### Short exercise A
In the Form 10-Q excerpt, reproduce everything from "Certain statements contained" down to "with the SEC.", replacing "assurance" with "guarantee".

### Page excerpt
-*-*-
PPL Transition Bond Company, LLC

Item 2.  Management's Discussion and Analysis of Financial Condition and Results of Operations

Forward-Looking Information

Certain statements contained in this Form 10-Q concerning expectations, beliefs, plans, objectives, goals, strategies, future events or performance and underlying assumptions and other statements which are other than statements of historical facts are "forward-looking statements" within the meaning of the federal securities laws. Although PPL Electric Utilities and the Company believe that the expectations and assumptions reflected in these statements are reasonable, there can be no assurance that these expectations will prove to be correct. These forward-looking statements involve a number of risks and uncertainties, and actual results may differ materially from the results discussed in the forward-looking statements. Any such forward-looking statements should be considered in conjunction with other documents of PPL Electric Utilities and the Company on file with the SEC.

New factors that could cause actual results to differ materially from those described in forward-looking statements emerge from time to time, and it is not possible for PPL Electric Utilities or the Company to predict all of such factors, or the extent to which any such factor or combination of factors may cause actual results to differ from those contained in any forward-looking statement. Any forward-looking statement speaks only as of the date on which such statement is made, and neither PPL Electric Utilities nor the Company undertakes any obligation to update the information contained in such statement to reflect subsequent developments or information.
-*-*-
### Short exercise B
Present the entries from the line containing "Task: Click the publisher name 电子工业出版社" down to the line containing "(x=636, y=405)" as a numbered list, omitting blank lines.
-*-*-
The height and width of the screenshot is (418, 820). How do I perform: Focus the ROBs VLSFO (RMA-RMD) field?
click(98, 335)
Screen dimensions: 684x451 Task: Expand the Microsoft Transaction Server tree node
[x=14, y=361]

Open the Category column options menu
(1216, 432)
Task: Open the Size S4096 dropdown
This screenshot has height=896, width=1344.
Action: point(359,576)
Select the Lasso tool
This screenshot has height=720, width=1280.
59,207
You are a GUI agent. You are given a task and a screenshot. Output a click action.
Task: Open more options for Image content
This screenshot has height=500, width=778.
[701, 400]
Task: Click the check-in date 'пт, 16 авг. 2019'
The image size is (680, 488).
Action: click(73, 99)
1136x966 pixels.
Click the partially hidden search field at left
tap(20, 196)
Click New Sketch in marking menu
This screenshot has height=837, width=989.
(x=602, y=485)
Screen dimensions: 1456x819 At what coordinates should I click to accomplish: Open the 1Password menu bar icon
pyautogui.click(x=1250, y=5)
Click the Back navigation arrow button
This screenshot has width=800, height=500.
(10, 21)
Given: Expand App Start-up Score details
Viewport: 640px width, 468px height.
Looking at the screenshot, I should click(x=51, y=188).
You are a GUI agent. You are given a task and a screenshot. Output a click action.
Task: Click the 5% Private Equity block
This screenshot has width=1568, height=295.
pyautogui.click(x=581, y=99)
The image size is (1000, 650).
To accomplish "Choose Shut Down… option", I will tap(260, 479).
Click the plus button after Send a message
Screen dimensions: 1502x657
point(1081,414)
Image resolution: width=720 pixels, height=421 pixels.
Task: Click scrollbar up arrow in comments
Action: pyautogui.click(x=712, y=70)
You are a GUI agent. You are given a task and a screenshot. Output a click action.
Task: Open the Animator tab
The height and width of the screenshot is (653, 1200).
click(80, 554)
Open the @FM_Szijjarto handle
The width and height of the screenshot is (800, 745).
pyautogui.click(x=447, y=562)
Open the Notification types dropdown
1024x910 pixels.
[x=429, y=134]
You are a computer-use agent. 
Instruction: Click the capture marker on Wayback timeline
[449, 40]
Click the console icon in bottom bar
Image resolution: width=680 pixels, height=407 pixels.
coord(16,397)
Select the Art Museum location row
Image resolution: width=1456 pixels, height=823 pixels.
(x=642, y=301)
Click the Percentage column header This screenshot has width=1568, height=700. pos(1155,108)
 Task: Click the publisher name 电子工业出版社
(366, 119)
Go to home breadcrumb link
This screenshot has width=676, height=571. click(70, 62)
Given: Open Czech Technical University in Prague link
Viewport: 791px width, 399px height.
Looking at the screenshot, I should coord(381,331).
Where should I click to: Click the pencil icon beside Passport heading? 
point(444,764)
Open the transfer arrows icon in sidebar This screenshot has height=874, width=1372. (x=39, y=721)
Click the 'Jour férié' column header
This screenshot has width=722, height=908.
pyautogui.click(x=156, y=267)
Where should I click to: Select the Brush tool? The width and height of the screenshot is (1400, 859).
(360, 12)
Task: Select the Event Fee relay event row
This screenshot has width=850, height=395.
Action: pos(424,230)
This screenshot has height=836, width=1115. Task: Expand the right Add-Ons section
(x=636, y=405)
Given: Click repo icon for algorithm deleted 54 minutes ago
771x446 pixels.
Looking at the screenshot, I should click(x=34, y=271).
-*-*-
### Complete output A
Certain statements contained in this Form 10-Q concerning expectations, beliefs, plans, objectives, goals, strategies, future events or performance and underlying assumptions and other statements which are other than statements of historical facts are "forward-looking statements" within the meaning of the federal securities laws. Although PPL Electric Utilities and the Company believe that the expectations and assumptions reflected in these statements are reasonable, there can be no guarantee that these expectations will prove to be correct. These forward-looking statements involve a number of risks and uncertainties, and actual results may differ materially from the results discussed in the forward-looking statements. Any such forward-looking statements should be considered in conjunction with other documents of PPL Electric Utilities and the Company on file with the SEC.

### Complete output B
1.  Task: Click the publisher name 电子工业出版社
2. (366, 119)
3. Go to home breadcrumb link
4. This screenshot has width=676, height=571. click(70, 62)
5. Given: Open Czech Technical University in Prague link
6. Viewport: 791px width, 399px height.
7. Looking at the screenshot, I should coord(381,331).
8. Where should I click to: Click the pencil icon beside Passport heading? 
9. point(444,764)
10. Open the transfer arrows icon in sidebar This screenshot has height=874, width=1372. (x=39, y=721)
11. Click the 'Jour férié' column header
12. This screenshot has width=722, height=908.
13. pyautogui.click(x=156, y=267)
14. Where should I click to: Select the Brush tool? The width and height of the screenshot is (1400, 859).
15. (360, 12)
16. Task: Select the Event Fee relay event row
17. This screenshot has width=850, height=395.
18. Action: pos(424,230)
19. This screenshot has height=836, width=1115. Task: Expand the right Add-Ons section
20. (x=636, y=405)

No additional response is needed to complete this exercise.